Sabic has a 50:50 joint venture with Sinopec in China, which has raised the firm’s output by about 3.2 mtpy. Their joint venture’s $3 billion complex at Tianjin, in north-eastern China, was completed in first week of October 2009. The complex produces basic plastics, including PE and PP; EG used in the production of polyester fibres; and butadiene, phenol, and butene, used in production of polycarbonate.

China is an important market for fuels and chemicals, with Aramco having an integrated refining and olefins complex built at Fujian in a joint venture involving ExxonMobil and Sinopec. The 160,000 barrels per day (bpd) expansion at the Fujian refinery began full operations in late 2009.

The Saudi Arabian General Investment Authority (Sagia) has processed about $90 billion in investment in the kingdom’s petrochemicals industry. This is nearly a third of the $270 billion for the kingdom’s power generation, petrochemicals and water desalination.

Arabian Petrochemical Co (Petrokemya), a 100 per cent owned Sabic unit, has the Gulf region’s first acrylonitrile butadiene styrene (ABS) plant built at its Jubail olefins complex, with a capacity of 200,000 tpy on stream since mid-2011.

This consists of a polybutediene plant, a latex unit, a higher rubber graft facility, a styrene acrylonitrile plant and an ABS compounding unit. Process technology for the project was supplied by Sabic Innovative Plastics, formerly known as GE Plastics, which Sabic acquired in 2007. Butadiene, acrylonitrile and propylene feedstock for the facility are sourced directly from Petrokemya.

Petrokemya went on stream in Jubail in 1985. Its product range and capacities have been expanded since then to include: 1.95 mtpy of ethylene; 100,000 tpy of polystyrene; 70,000 tpy of benzene; 70,000 tpy of butadiene; 100,000 tpy of butene-1; and varying quantities of vinyl chloride monomer (VCM) and styrene.

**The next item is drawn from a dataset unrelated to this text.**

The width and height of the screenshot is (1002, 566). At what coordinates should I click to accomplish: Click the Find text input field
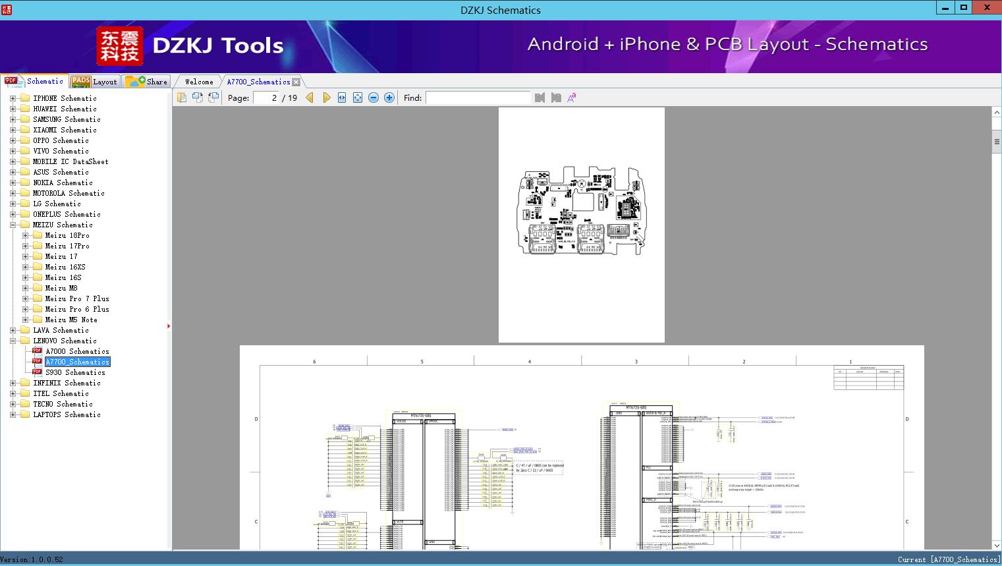coord(478,98)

The Phase-5 expansion of the Ar Razi’s methanol complex at Jubail started up in June 2008, making it the world’s largest chemical methanol production facility. The $600 million plant, built by Mitsubishi Heavy Industries (MHI), added 1.7 mtpy of capacity at the complex, bringing its total output to 4.7 mtpy.

Set-up in 1979, Ar Razi is a 50:50 joint venture of Saudi Methanol Co, a consortium of major Japanese companies led by Mitsubishi Chemical Gas Co and Sabic, which is now the world’s second largest methanol producer. Methanol, most often derived from methane, is commonly used as a feedstock to produce other chemicals such as formaldehyde.

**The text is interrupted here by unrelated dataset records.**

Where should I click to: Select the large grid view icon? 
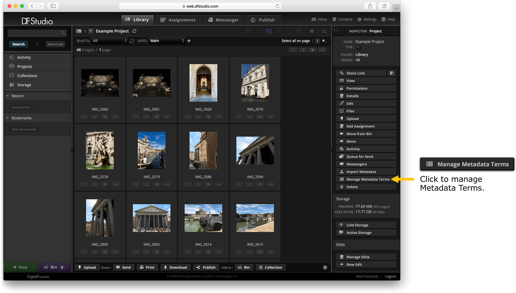[279, 31]
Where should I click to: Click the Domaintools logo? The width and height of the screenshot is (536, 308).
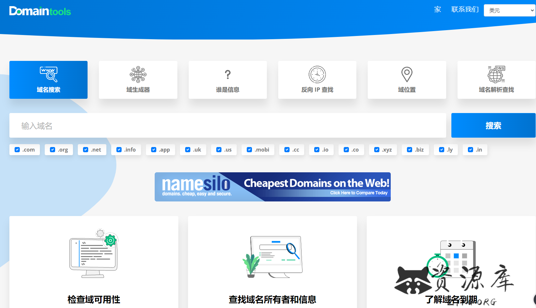click(x=40, y=11)
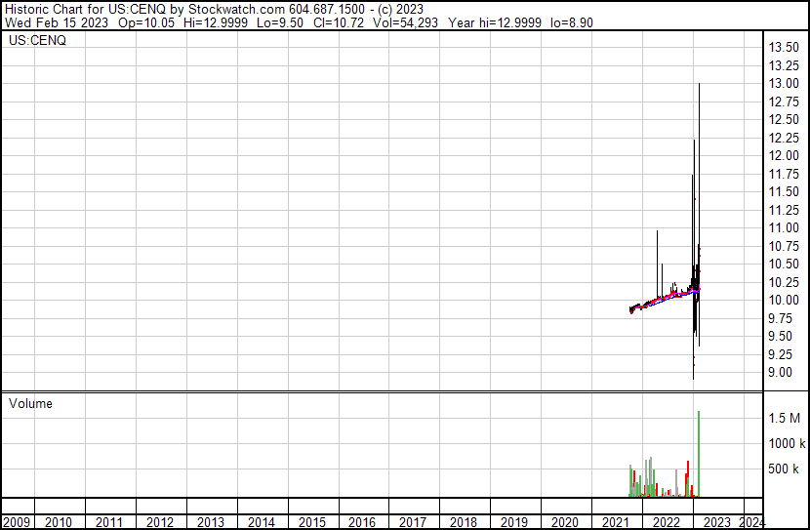The height and width of the screenshot is (530, 810).
Task: Click the Volume panel label
Action: [30, 403]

All of Sabic’s plants at Jubail and Yanbu keep raising capacity or are having their output streams diversified. Their plants are mostly joint ventures between Sabic and foreign firms. Sabic and partners in Jubail and Yanbu produce more than 45 kinds of petrochemicals and other products.

Saudi Petrochemical Co (Sadaf), a Sabic-Shell joint venture in Jubail, has re-launched its 600,000 tpy styrene plant. The project was postponed in early 2005 because of rising costs. Project costs have been falling steadily since the autumn of 2008.

Sadaf produces more than 1 mtpy of styrene. Its products include styrene monomer, ethylene dichloride, caustic soda, ethanol and MTBE. Now Sadaf is to produce polyurethane building blocks and styrene monomer propylene oxide (SMPO), the first in the Middle East.

Farabi Petrochemicals Co plans to produce a similar mix of chemicals at its proposed new complex at Jizan Economic City (JEC) to the offtake of the plant it operates at Jubail. This will be next to the $7 billion Jizan refinery in the south-west of the kingdom.